3453. Separate Squares I

Description

You are given a 2D integer array squares. Each squares[i] = [x_i, y_i, l_i] represents the coordinates of the bottom-left point and the side length of a square parallel to the x-axis.

Find the minimum y-coordinate value of a horizontal line such that the total area of the squares above the line equals the total area of the squares below the line.

Answers within 10^-5 of the actual answer will be accepted.

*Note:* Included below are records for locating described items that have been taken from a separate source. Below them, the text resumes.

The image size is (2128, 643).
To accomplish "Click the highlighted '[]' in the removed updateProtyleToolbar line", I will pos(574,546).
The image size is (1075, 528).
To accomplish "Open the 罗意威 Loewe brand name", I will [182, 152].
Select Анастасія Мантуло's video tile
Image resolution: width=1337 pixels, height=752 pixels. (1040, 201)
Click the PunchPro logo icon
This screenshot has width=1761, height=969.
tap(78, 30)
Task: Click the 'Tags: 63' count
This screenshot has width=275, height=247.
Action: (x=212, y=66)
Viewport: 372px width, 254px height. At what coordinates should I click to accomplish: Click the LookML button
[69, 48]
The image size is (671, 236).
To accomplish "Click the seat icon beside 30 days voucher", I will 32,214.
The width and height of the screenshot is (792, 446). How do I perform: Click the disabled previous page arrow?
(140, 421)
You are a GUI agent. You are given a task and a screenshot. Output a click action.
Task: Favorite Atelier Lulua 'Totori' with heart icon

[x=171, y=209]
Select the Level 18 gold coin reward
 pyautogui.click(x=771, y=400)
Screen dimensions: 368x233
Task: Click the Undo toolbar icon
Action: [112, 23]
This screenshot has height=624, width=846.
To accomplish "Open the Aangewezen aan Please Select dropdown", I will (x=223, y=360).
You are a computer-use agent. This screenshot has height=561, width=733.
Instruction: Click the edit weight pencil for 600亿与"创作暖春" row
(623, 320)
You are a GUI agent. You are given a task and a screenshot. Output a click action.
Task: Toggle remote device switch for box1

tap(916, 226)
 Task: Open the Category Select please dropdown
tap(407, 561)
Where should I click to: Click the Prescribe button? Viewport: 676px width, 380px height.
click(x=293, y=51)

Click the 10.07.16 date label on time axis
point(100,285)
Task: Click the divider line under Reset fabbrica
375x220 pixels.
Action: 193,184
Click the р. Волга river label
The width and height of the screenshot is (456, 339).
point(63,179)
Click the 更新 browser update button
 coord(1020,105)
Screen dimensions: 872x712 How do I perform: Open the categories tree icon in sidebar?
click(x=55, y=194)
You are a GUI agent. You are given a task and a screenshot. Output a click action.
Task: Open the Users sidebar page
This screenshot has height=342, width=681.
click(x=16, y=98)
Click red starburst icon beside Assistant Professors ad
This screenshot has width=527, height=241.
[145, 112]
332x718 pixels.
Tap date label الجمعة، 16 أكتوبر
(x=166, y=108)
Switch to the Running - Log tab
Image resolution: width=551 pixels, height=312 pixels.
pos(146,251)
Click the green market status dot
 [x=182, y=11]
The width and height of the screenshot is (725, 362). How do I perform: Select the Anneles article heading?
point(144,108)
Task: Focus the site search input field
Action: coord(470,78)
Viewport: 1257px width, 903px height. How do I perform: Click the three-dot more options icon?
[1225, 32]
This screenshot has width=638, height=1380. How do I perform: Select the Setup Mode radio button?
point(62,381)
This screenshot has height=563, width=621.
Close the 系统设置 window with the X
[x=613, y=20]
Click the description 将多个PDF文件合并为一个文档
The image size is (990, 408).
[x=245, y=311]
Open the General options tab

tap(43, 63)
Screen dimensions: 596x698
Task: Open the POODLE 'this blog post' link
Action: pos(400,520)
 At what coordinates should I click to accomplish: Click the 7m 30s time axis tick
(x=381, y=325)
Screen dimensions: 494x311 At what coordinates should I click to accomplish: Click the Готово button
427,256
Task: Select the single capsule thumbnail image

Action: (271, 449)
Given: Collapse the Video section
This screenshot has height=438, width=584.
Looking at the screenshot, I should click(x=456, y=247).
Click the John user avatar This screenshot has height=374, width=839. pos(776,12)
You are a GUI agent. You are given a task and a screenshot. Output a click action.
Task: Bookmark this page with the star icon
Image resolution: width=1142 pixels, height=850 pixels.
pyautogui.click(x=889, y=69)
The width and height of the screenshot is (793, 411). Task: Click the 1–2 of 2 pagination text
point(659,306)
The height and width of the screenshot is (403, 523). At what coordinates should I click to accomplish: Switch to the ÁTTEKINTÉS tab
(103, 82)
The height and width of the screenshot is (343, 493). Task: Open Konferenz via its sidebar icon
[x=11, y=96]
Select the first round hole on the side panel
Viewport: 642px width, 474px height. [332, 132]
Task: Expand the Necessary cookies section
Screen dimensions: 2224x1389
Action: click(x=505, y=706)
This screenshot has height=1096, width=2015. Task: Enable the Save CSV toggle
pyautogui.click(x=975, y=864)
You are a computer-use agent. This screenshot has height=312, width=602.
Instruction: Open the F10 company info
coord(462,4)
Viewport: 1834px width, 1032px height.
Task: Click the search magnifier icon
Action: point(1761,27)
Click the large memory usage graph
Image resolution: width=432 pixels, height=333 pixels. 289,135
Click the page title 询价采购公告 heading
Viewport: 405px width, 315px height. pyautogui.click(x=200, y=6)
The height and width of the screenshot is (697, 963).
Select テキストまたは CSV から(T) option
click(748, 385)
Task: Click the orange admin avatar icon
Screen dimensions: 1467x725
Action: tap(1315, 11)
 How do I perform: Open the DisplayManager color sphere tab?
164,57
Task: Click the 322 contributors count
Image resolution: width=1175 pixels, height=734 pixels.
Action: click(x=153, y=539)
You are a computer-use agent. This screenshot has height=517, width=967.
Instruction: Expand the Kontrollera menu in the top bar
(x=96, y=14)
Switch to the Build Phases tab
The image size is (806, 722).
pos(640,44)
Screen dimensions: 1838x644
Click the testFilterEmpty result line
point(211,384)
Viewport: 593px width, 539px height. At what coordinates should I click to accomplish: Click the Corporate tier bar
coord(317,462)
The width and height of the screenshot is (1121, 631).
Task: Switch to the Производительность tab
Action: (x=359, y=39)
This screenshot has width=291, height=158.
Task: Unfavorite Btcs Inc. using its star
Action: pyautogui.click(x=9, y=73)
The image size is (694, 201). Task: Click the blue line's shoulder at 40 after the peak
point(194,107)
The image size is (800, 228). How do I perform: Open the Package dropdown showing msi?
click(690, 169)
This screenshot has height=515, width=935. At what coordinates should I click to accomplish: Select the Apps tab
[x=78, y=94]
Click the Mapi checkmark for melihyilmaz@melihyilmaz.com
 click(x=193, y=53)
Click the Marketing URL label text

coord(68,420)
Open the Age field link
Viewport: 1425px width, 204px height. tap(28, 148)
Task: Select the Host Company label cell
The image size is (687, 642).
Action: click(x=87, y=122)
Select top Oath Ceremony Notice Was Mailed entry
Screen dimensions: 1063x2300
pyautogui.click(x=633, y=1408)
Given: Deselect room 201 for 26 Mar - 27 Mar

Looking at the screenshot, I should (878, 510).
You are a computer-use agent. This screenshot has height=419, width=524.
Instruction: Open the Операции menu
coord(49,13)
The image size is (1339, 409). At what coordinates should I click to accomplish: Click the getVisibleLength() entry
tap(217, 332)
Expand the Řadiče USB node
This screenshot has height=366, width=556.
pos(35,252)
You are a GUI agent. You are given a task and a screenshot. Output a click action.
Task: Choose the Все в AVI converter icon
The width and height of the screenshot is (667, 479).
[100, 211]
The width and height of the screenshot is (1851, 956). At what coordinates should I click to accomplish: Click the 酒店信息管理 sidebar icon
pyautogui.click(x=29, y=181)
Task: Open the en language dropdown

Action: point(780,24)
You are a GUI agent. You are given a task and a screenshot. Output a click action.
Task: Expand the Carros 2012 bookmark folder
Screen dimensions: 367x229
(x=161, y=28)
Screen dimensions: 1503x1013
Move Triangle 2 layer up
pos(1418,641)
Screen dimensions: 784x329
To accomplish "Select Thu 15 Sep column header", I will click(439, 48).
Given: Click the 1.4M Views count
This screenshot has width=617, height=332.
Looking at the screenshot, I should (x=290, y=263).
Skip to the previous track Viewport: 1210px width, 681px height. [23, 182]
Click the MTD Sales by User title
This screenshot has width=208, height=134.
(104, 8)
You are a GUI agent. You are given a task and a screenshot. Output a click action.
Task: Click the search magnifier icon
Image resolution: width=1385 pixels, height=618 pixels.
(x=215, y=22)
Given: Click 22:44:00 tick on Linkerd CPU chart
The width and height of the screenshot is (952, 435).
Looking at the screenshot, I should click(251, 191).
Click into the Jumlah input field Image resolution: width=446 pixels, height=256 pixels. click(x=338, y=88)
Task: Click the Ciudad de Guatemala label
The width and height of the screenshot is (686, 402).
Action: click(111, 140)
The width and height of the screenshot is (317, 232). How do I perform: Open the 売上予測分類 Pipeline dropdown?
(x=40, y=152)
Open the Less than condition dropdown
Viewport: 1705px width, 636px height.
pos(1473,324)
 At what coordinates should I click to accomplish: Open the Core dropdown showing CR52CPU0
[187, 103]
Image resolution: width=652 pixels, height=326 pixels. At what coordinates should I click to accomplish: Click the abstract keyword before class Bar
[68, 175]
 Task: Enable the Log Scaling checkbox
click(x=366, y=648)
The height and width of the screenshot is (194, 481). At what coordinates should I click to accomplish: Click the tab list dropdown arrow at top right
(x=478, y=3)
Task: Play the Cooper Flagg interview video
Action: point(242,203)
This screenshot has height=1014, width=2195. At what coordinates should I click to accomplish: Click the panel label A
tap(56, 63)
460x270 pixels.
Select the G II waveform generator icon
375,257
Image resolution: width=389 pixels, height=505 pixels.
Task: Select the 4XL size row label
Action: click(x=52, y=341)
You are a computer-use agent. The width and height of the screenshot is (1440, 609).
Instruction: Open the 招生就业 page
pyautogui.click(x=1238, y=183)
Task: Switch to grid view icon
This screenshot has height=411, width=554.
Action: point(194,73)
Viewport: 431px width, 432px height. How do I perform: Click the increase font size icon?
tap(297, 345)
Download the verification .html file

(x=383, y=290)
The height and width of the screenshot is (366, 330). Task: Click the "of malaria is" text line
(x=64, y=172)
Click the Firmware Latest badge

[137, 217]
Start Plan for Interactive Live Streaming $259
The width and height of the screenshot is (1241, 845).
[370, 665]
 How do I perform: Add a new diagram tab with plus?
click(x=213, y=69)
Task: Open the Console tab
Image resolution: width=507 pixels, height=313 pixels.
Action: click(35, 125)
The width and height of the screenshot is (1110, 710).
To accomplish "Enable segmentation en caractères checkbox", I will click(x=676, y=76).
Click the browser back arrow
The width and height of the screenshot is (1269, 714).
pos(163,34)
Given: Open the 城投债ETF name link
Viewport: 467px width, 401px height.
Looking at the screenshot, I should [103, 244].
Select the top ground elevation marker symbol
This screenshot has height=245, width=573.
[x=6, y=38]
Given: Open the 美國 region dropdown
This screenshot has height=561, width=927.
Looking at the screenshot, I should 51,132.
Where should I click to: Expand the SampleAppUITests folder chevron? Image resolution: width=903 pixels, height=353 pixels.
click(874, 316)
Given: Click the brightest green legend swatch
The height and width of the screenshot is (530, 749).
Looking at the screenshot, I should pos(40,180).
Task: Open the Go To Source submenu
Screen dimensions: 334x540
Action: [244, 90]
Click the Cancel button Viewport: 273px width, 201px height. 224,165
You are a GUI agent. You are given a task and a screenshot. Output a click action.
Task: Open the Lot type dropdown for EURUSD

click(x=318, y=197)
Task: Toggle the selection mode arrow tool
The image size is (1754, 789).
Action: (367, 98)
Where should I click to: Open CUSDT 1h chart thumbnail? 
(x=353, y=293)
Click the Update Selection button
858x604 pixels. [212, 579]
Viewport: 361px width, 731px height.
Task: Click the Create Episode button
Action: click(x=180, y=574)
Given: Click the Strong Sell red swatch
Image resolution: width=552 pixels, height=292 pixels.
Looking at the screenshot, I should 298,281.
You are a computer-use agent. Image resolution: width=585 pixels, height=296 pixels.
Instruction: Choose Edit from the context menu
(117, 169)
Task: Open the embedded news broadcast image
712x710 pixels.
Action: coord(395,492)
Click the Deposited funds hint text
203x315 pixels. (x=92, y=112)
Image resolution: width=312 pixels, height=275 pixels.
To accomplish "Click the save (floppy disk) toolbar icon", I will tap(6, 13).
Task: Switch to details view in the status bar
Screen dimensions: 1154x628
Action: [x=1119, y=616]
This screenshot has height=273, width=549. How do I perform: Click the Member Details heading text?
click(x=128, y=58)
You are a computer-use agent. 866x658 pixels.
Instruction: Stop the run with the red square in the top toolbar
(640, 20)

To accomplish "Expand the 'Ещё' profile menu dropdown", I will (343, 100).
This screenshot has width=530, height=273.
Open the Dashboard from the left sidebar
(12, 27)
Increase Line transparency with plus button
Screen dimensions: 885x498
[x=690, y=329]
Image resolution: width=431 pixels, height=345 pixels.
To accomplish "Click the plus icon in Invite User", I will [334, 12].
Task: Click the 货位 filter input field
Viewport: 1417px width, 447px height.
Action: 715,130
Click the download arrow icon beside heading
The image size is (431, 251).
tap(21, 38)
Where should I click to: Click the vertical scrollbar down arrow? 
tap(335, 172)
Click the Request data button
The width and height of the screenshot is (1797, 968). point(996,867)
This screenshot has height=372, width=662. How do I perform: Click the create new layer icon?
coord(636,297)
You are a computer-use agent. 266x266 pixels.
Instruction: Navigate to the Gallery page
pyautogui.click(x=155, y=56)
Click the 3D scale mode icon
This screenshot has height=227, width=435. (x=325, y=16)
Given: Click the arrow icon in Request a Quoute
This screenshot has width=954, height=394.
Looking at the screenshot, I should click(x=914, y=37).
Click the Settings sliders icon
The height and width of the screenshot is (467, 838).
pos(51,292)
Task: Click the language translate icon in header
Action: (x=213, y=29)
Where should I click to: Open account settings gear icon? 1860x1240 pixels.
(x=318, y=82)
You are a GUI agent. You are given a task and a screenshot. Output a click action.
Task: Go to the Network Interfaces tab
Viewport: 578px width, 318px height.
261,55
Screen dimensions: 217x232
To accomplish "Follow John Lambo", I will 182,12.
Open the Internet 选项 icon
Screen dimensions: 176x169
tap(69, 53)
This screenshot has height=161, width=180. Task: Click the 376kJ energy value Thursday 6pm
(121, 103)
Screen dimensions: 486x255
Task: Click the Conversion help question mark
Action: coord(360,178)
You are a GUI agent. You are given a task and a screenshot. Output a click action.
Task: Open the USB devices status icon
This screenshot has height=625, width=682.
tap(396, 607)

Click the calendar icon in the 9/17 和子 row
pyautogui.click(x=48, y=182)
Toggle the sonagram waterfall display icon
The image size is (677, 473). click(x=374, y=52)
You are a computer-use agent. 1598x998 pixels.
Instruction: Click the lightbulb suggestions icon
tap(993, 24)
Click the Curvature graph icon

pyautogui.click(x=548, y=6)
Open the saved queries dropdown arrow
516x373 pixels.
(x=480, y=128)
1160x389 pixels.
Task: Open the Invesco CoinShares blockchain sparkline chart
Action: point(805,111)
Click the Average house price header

Note: Squares may overlap. Overlapping areas should be counted multiple times.

Example 1:

Input: squares = [[0,0,1],[2,2,1]]

Output: 1.00000

Explanation:

Any horizontal line between y = 1 and y = 2 will have 1 square unit above it and 1 square unit below it. The lowest option is 1.

Example 2:

Input: squares = [[0,0,2],[1,1,1]]

Output: 1.16667

Explanation:

The areas are:

Below the line: 7/6 * 2 (Red) + 1/6 (Blue) = 15/6 = 2.5.
Above the line: 5/6 * 2 (Red) + 5/6 (Blue) = 15/6 = 2.5.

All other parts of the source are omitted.